First on my list of sanders is a 5” Random Orbit Sander (ROS) with a hook and loop sanding pad. This sander is very versatile and user friendly. Most come with either a dust collection bag or cup but I normally hook mine up to my shop vacuum for dust collection. I highly suggest the hook and loop pad, this allows you to easily replace your sand paper and you don’t have to worry about not being able to get it off the pad. Be sure to buy the proper hole pattern of paper for your sander. I actually have 3 of these sanders in my shop. I will load different grits of sandpaper on each one.
I also have a 6” ROS. I use this sander on large panels almost exclusively. Not that its any better than the 5” models, it’s just bigger so it takes a little less time.

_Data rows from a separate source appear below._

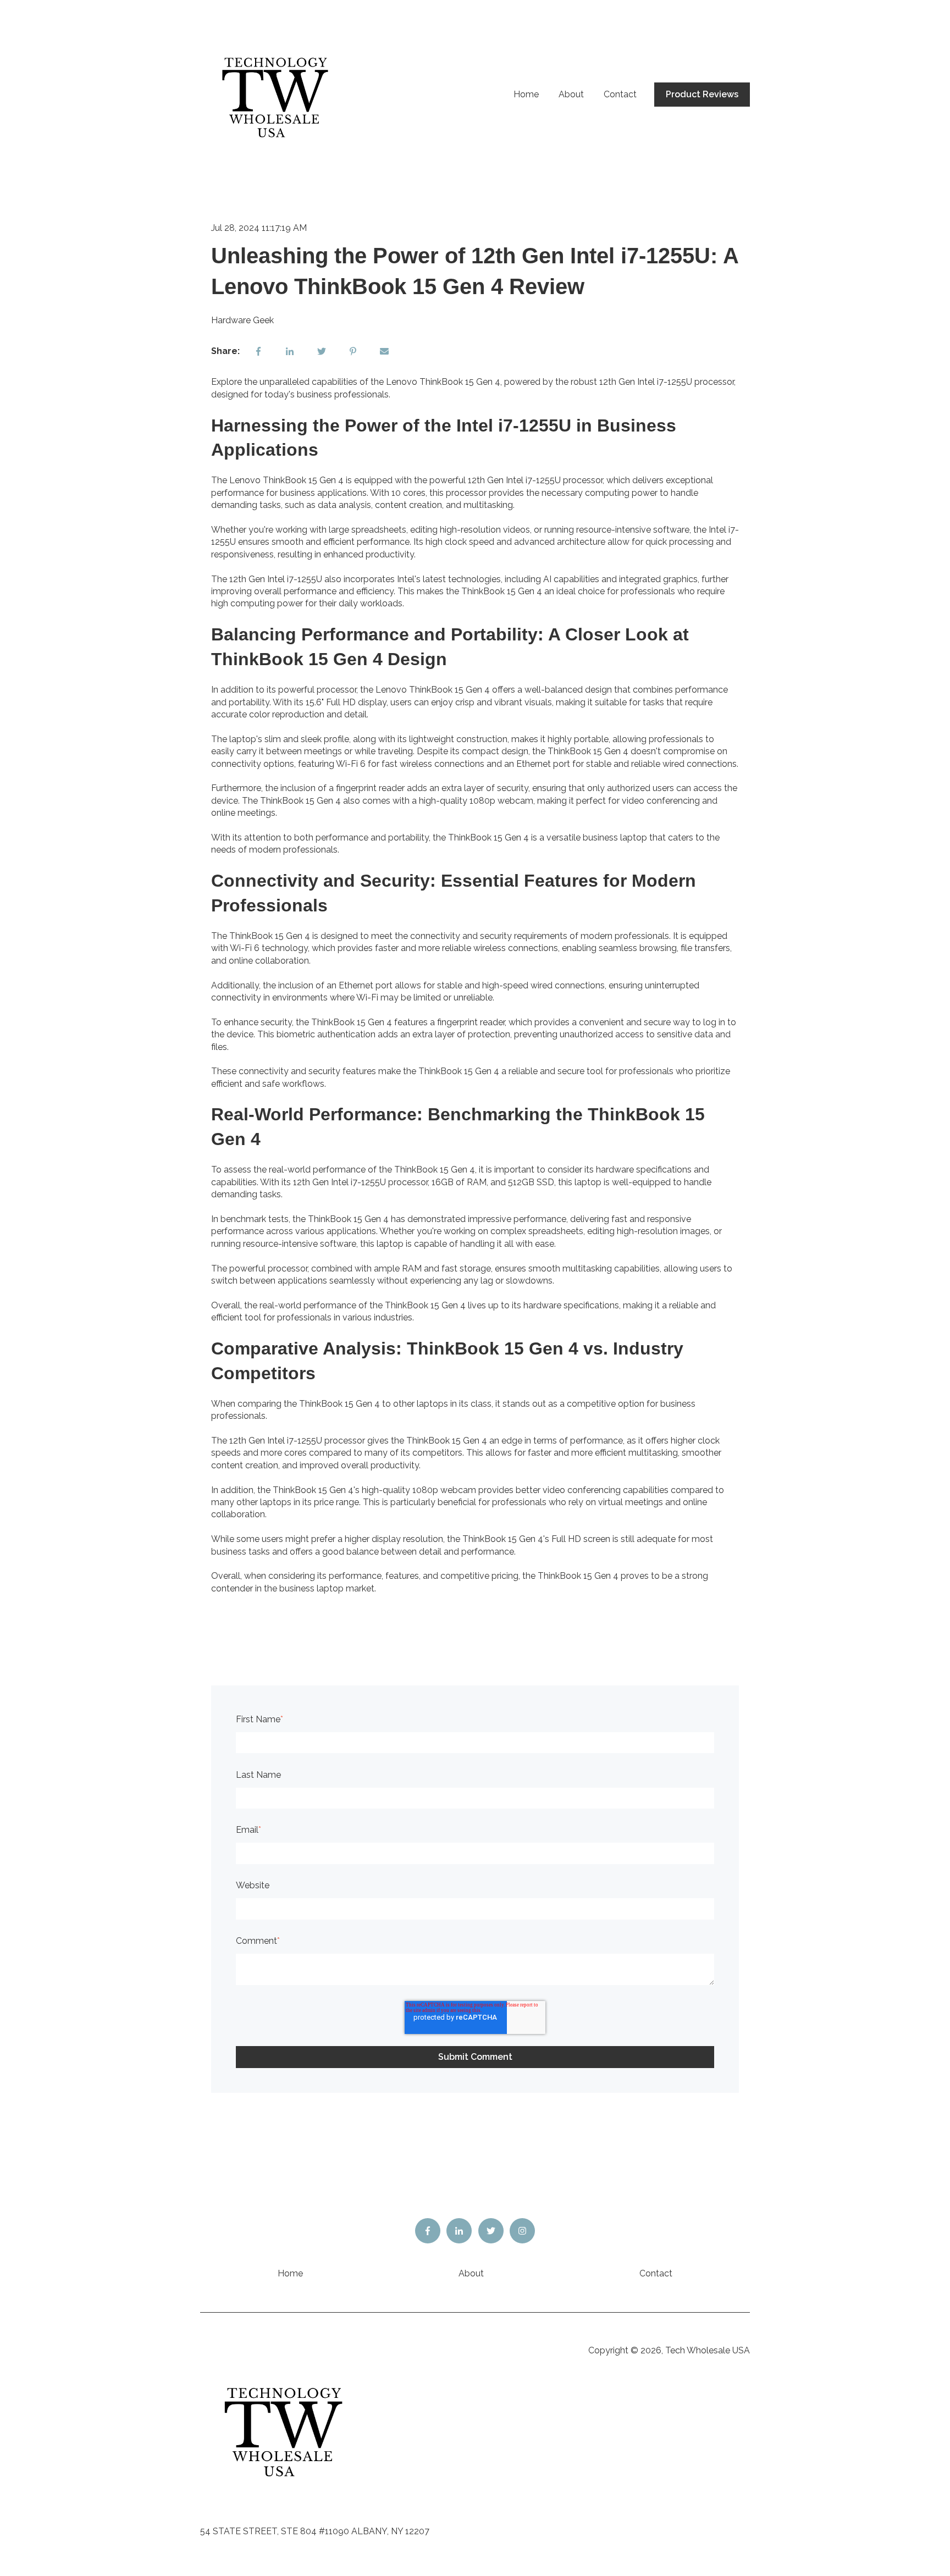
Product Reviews (702, 94)
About (571, 94)
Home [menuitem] (290, 2273)
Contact (620, 94)
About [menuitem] (471, 2273)
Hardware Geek (242, 320)
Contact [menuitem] (655, 2273)
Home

The hand held sander that I have is a belt sander. This can be tricky to use when you are first beginning. Some people find them difficult to set the tracking on the belt. It only takes a bit of patience and practice to get this right. Once you have the belt tracking well (not throwing the belt off the sander or shedding it on the inside frame.) it’s time to get sanding. There are a few key things to keep in mind; realize that the belt is moving in one direction; a firm grip is required; and you must keep the sander moving. I have been using a belt sander for 30 years so I tend to forget that it can be intimidating for new woodworkers. Don’t be afraid of this tool, it can save you a lot of time. Take your time and practice until you’re comfortable.
I have one stationary sander in my shop. It’s the Rigid Oscillating Belt/Spindle sander. I love this machine. Its great in both roles and for what it does, it’s a great value for the money. It uses a similar size belt as a portable belt sander. It’s a great tool for cleaning up curved cuts from a bandsaw. You will need to be careful, this tool can grab a piece right out of your hands.
Now for a few things on safety. No matter how you sand, either by hand or with a machine, you will create a lot of dust. Unless you are properly prepared, you can endanger your long term health. Fine dust particles can hang in the air for a long time and will get into your lungs. The key to good dust collection is to capture it as close to where it is created as possible. Most modern sanders come with some form of dust collection. I have found that the best way for me is to use a good quality shop vacuum and attach the hose directly to the sander. You will need to use a dust collection bag inside the vac. Some even come with HEPA filters which add another layer of protection.
If you are hand sanding, use a high quality dust mask and make sure it fits well. If you have gaps around your nose, the dust will work its way inside the mask. Also take breaks to vacuum up the dust as you go, this will help keep the problem under as much control as possible.
Last item on dust, some exotic woods can cause allergic reactions in some people. Even if you have used a particular species of wood before, it can still happen. I have developed a reaction to Padauk. It now really irritates my eyes, making them red, itchy and generally irritated.